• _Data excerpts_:
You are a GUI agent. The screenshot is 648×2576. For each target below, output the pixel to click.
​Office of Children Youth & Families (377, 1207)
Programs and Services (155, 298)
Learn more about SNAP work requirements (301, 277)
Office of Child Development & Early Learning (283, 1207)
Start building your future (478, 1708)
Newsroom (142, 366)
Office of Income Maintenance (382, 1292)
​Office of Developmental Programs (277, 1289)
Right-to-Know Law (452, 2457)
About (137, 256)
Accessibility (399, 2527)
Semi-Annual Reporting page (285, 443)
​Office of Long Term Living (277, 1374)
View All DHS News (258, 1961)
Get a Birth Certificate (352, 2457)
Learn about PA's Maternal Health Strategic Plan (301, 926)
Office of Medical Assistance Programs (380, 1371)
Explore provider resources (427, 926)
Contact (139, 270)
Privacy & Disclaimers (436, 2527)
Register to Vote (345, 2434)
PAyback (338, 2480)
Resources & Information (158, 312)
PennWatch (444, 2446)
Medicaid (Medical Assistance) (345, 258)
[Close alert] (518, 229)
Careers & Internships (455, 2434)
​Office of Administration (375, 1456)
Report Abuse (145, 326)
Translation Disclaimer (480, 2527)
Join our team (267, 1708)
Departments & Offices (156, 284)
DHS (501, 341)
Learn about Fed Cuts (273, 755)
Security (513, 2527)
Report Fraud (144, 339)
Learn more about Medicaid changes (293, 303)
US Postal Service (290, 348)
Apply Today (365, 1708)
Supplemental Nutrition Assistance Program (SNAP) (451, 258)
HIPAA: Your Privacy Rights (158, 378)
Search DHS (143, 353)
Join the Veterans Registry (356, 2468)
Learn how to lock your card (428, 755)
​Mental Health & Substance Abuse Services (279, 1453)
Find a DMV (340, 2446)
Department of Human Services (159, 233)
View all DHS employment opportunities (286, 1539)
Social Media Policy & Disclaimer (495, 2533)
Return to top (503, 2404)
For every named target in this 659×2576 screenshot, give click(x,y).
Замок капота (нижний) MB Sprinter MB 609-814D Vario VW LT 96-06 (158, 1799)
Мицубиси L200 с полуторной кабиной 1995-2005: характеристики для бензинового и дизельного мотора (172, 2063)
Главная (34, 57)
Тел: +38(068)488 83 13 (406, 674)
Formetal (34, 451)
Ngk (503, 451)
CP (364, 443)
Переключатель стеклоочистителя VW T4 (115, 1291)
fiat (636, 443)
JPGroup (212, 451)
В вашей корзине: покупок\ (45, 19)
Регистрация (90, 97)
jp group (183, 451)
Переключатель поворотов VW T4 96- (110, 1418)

• _DIRECTIONS_: Starting from the data above, filter for lines with "click" and copy each one.

• _WRITTEN ANSWER_:
You are a GUI agent. The screenshot is 648×2576. For each target below, output the pixel to click.
For every named target in this 659×2576 screenshot, give click(x,y).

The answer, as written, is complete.